Monday, August 30, 2004

 
Chicks and their breasts; or: hello, Google perverts. I was at a warehouse party on Saturday night, wearing a hot pink satin halter-neck top with jeans rolled to the knee, pink and silver lurex-striped knee socks and my pink Converse sneakers. I bought the top to wear on New Year's Eve. It has a very deep cowl neck and a racer back and is quite loose but has a wide waistband. It's my practice not to wear a bra with low-cut tops. Nor do I believe in double-sided tape. Either the tits stay in or they fall out and I'm prepared for either eventuality. I imagine that a slow-motion video of me dancing in this top would resemble that Berlei sports bra ad where they measure how far tits bounce without a bra. And I get chronic headlights.

Anyway, as anyone who observed me being groped on the dancefloor on NYE can attest, this is my Magic Breast Top. It cemented this status when on Saturday night this guy came up to me and said, "You know, I just have to say that you're wearing the best top in the room." I was thinking to myself that no straight man would ever say something like that, which was a pity because he was cute. I've been told variously that my reply ought to have been, "Did you like the top or its contents?" or "Yeah, well not many people can fill it out like me." But I don't know, those kind of sound like terrible lines.

So I started thinking about how women display their breasts, and the paradox of wanting to be admired for the way they look in clothes, but at the same time not leered at. Also, about how knowing that the woman deliberately wants you to look at her tits takes some of the viewing pleasure out of it. I have to say that sometimes I wonder if I should enjoy looking at other women's breasts, given I'm not a lesbian. But why not? I mean, a tip for the straight gentlemen out there: it's my theory that no woman 'accidentally' wears a low-cut top. No - she's proud of her breasts, and she wants people to look at them.

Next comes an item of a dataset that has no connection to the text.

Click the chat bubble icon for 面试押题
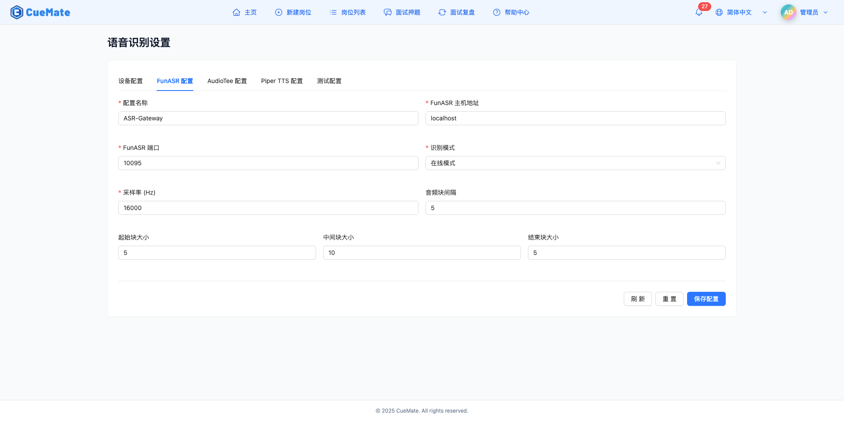The image size is (844, 421). (387, 12)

Of course, this disregards the minefield of sexual politics that anyone possessing or admiring breasts must negotiate. We've recently had that rape case where a guy saw a semi-naked woman asleep in her own living room, busted in, started raping her and was acquitted. This is an ancient issue in feminist criminology: should a woman be responsible for the sexual reactions she provokes in others by dint of her appearance or behaviour?

There's a brand of 'feminism' (I use inverted commas because I don't think this school of thought really helps ameliorate the systematic societal denigration and devaluation of women), sometimes known as 'post-feminism' or 'girl power', that holds that women can wear whatever they want, and shouldn't be held responsible for the reaction this provokes in others. I agree that women shouldn't be "God's police" whose role is to protect men from their uncontrollable animal desires. And I realise that when I describe women's fashion and behaviour using economies of "sluttishness" and "self-respect", I'm buying into misogynist clichés. Yet, I'm pragmatic enough to realise that wearing low-cut tops does invite unwelcome sexual attention.

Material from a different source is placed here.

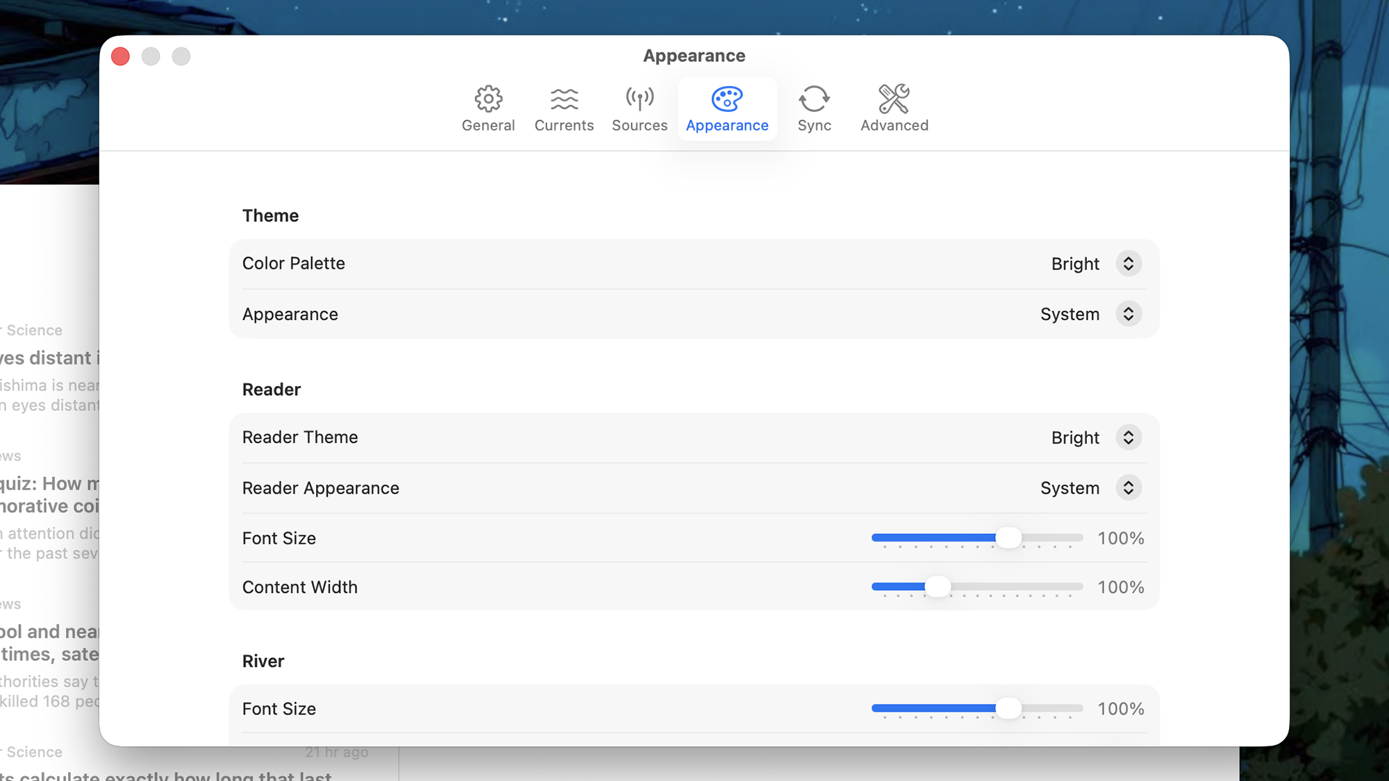Click the Content Width slider handle
Viewport: 1389px width, 781px height.
[x=939, y=587]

I'm just not sure where we can draw the line between admiring a chick's tits (or feeling admired and sexy), and reducing her to nothing but the tits (or feeling gross and ogled). In the meantime, I'm happy to pretend I don't notice or enjoy the way they look peeking out of tops and dresses, or the effect that has on cute guys.

There is also a hilarious post on Whitebait in the City about a deliciously awkward moment in which a breast is inadvertently groped. Forget those fucking Olympics, this is gold! Gold! And it also provokes ideas about what boobies mean and how we relate to them.